We previously reported 2-aminobenzoxazole analogue 1 as a potent ChemR23 inhibitor. The compound showed inhibitory activity against chemerin-induced calcium signaling through ChemR23 internalization in CAL-1 cells, which are cell lines of plasmacytoid dendric cells (pDCs). Furthermore, compound 2 inhibited chemotaxis of CAL-1 triggered by chemerin in vitro. However, we noted a difference in the ChemR23 response to our inhibitor between rodents and non-rodents in a previous study. To address this issue, we performed optimization of ChemR23 inhibitors using CAL-1 cells endogenously expressing human ChemR23 and conducted a pharmacokinetics study in cynomolgus monkeys. Various substituents at the 4-position of the benzoxazole ring exhibited potent in vitro bioactivity, while those at the 6-position were not tolerated. Among substituents, a carboxyl group was identified as key for improving the oral bioavailability in cynomolgus monkeys. Compound 38a with the acidic part changed from a tetrazole group to a 1,2,4-oxadiazol-5-one group to improve bioactivity and pharmacokinetic parameters exhibited inhibitory activity against chemerin-induced chemotaxis in vitro. In addition, we confirmed the ChemR23 internalization of pDCs by compound 38a orally administered to cynomolgus monkeys. These 2-aminobenzoxazole-based ChemR23 inhibitors may be useful as novel immunotherapeutic agents capable of suppressing the migration of pDCs, which are known to be major producers of type I interferons in the lesion area of certain autoimmune diseases, such as systemic lupus erythematosus and psoriasis.
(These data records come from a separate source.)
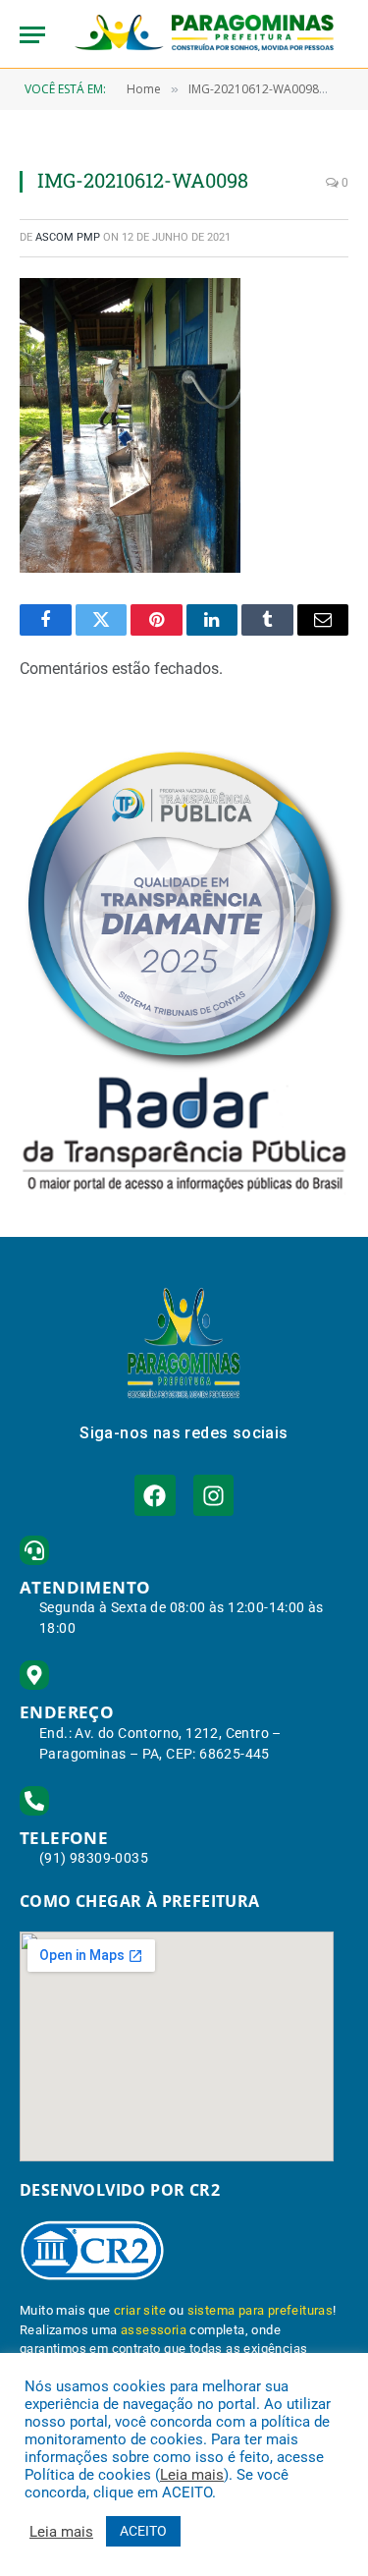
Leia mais (192, 2475)
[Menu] (32, 35)
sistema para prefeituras (260, 2310)
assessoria (153, 2330)
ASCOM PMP (67, 237)
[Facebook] (154, 1495)
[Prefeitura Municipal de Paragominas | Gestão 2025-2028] (204, 34)
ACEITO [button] (143, 2531)
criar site (140, 2310)
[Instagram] (213, 1495)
我们先前曾报道过2-氨基苯并恶唑类似物1是有效的ChemR23抑制剂。该化合物在CAL-1细胞（浆细胞样树突状细胞（pDC））的Chem-1中通过ChemR23内化显示出针对凯莫瑞诱导的钙信号的抑制活性。此外，化合物2在体外抑制由凯莫瑞引发的CAL-1的趋化性。但是，我们注意到在先前的研究中，啮齿动物和非啮齿类动物对我们的抑制剂的ChemR23反应有所不同。为解决此问题，我们使用内源性表达人类ChemR23的CAL-1细胞对ChemR23抑制剂进行了优化，并在食蟹猴中进行了药代动力学研究。苯并恶唑环的4位上的各种取代基均显示出强大的体外生物活性，而在6-位的那些则不被容忍。在取代基中，羧基被认为是提高食蟹猴口服生物利用度的关键。化合物38a的酸性部分从四唑基变为1,2,4-恶二唑-5-基以改善生物活性，药代动力学参数对凯莫瑞诱导的趋化性具有抑制作用。此外，我们证实了化合物38a对pDC的ChemR23内在化食蟹猕猴口服。这些基于2-氨基苯并恶唑的ChemR23抑制剂可用作能够抑制pDC迁移的新型免疫治疗剂，已知这些pDC是某些自身免疫性疾病（例如系统性红斑狼疮和牛皮癣）病变区域的I型干扰素的主要生产者。 。